Don't charge for failures: the engineering behind a one-sentence billing promise
"Failures don't bill" fits in a footer. Implementing it correctly across nine providers, two protocols, sync and streaming, sync and async, text and pixels — that is several thousand lines of code and one published refund policy.
Every aggregator that wants to look fair puts "failures don't bill" on its pricing page. The sentence is free. The implementation is not. Once you sit down to actually enforce it across nine upstream vendors, two protocols, sync and streaming endpoints, and four output modalities, the edge cases start arriving faster than the policy can absorb them. This post is the operational map underneath that one sentence — what we count as a failure, what we don't, and where the lines had to be drawn explicitly because the universe did not draw them for us.

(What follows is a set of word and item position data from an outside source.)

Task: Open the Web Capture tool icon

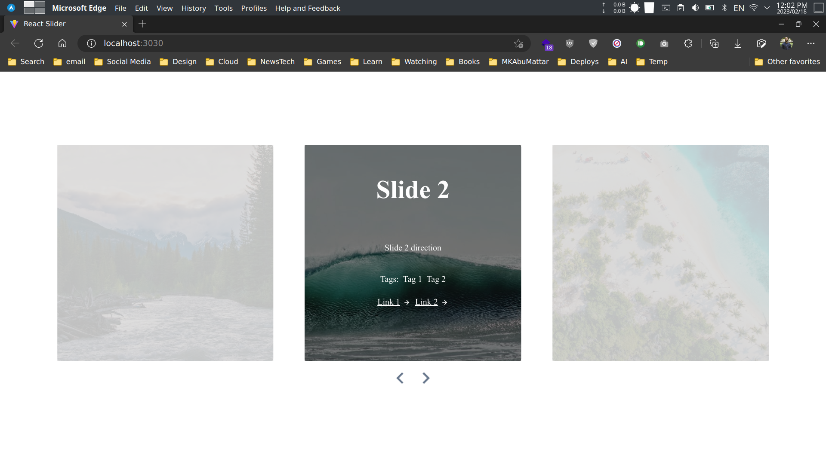Action: (x=761, y=43)
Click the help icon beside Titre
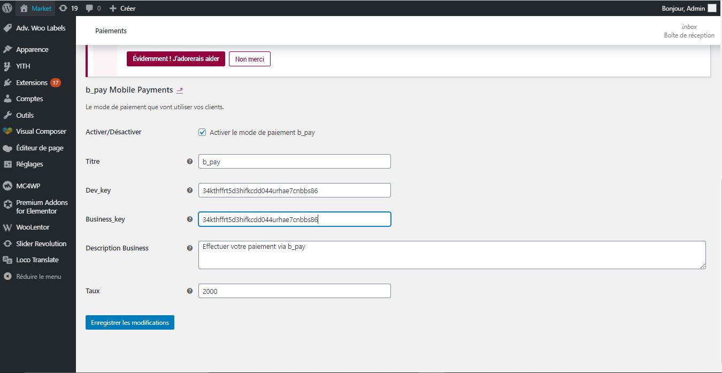722x373 pixels. pyautogui.click(x=190, y=161)
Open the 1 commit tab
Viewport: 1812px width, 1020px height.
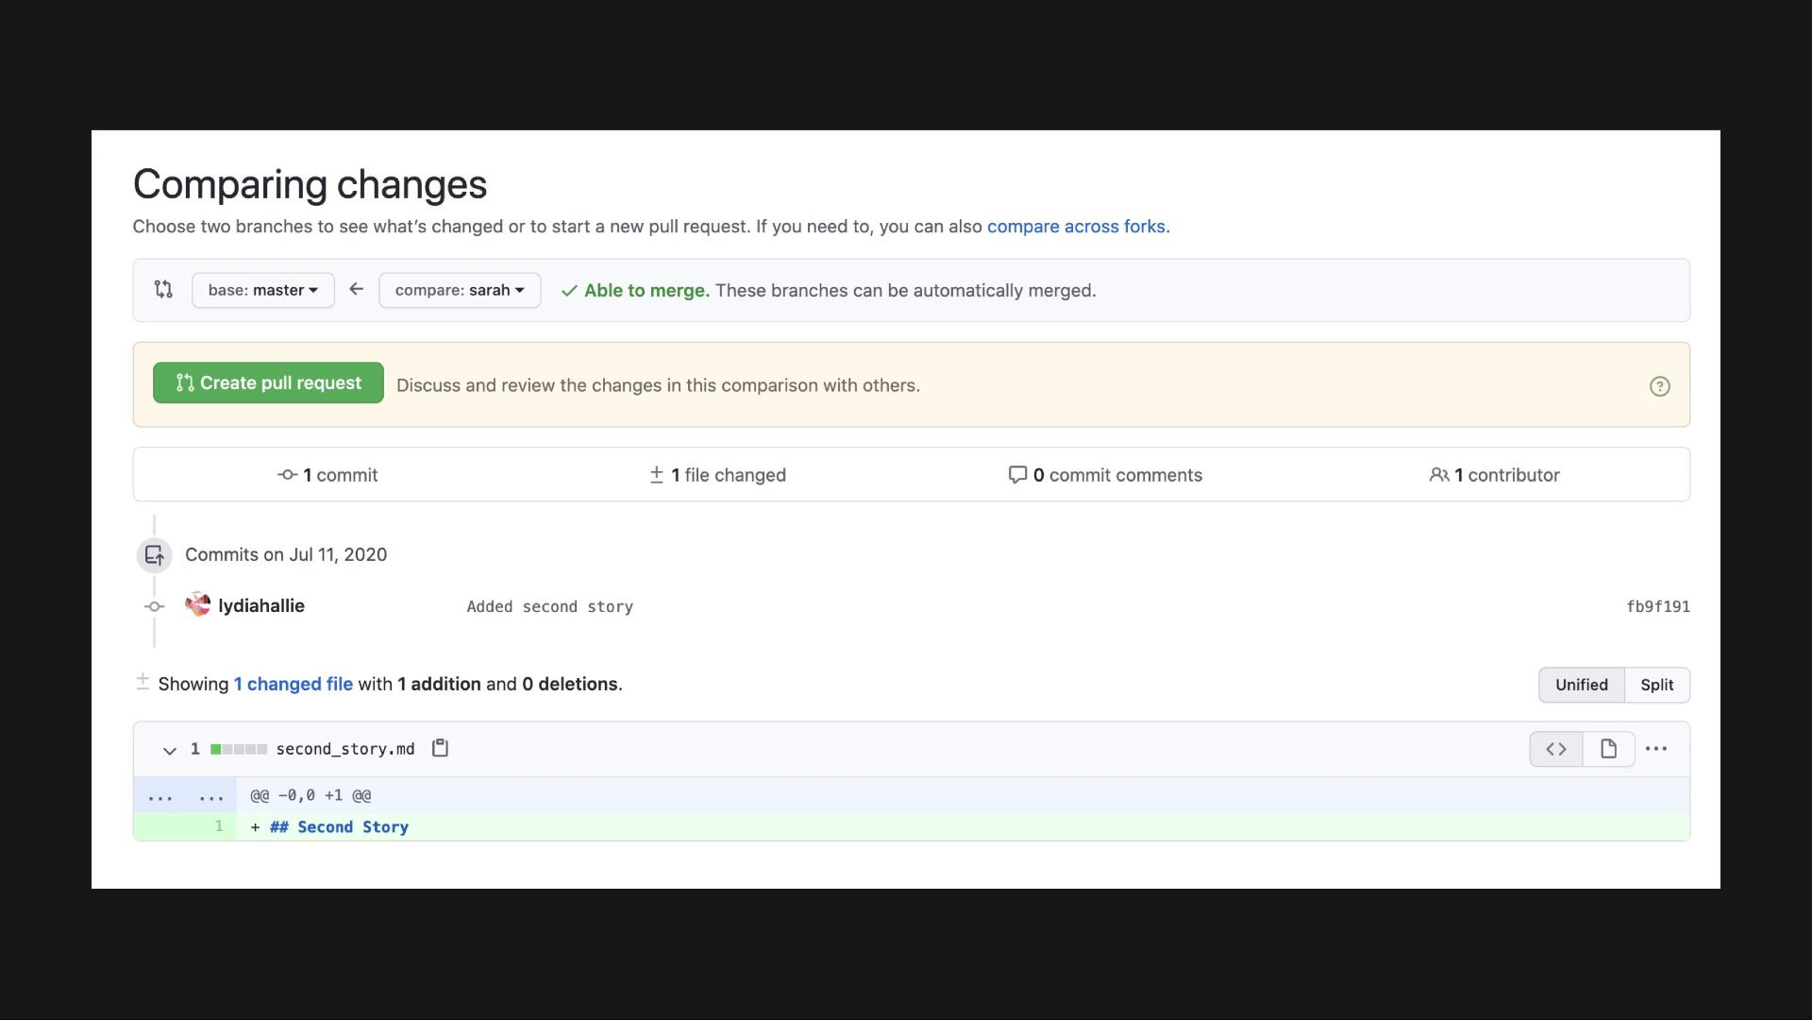[x=327, y=475]
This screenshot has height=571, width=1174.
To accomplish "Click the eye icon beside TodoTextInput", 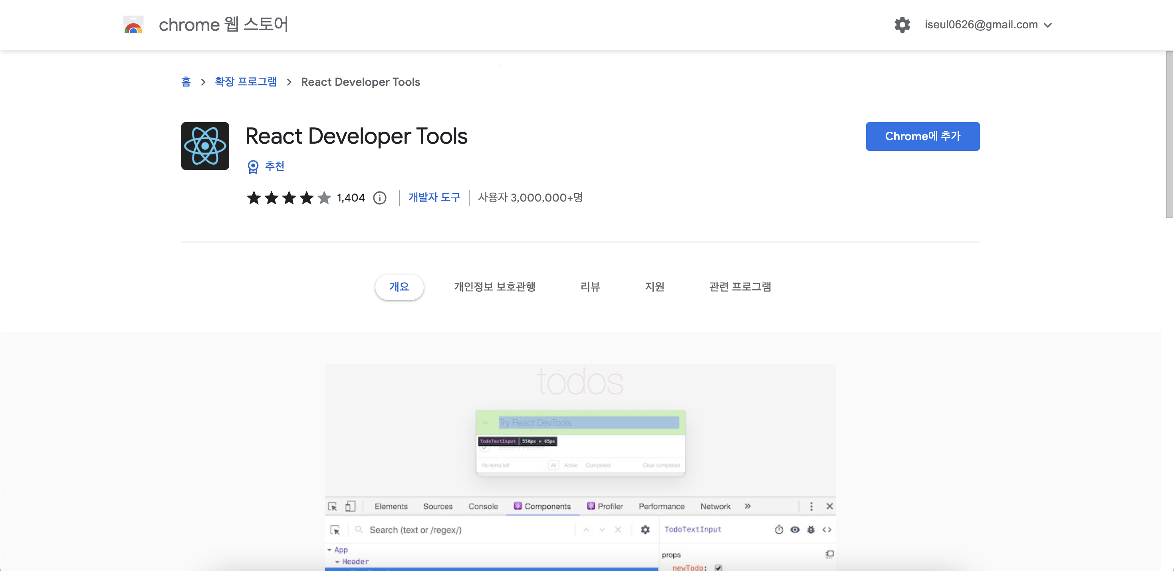I will [x=795, y=530].
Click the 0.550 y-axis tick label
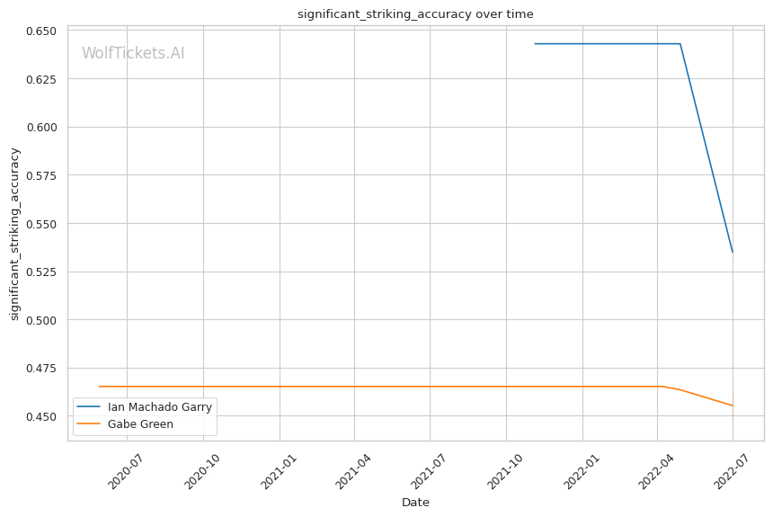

The boring 80%: 4xx and 5xx
Most failures are easy. The upstream returns 401, 429, 500, 502, 503, 504. We propagate the status, log the request, and write zero into the credits ledger. The accounting view of these is identical: bytes left our edge, bytes came back, no model produced usable tokens, no charge. About 80% of our failure volume is this boring shape and it never needs a human in the loop.
The tricky middle: 200 OK with an error in the body
Three of our upstream providers will return HTTP 200 with a JSON body whose top-level field is `error`. From an HTTP perspective the request succeeded. From the user's perspective it didn't — there are no completion tokens, just an apology. Our gateway parses these and rewrites them to the appropriate 4xx or 5xx before they reach the client, then records the request as failed for billing. If we trusted the status code alone, we'd be silently charging users for requests that produced nothing.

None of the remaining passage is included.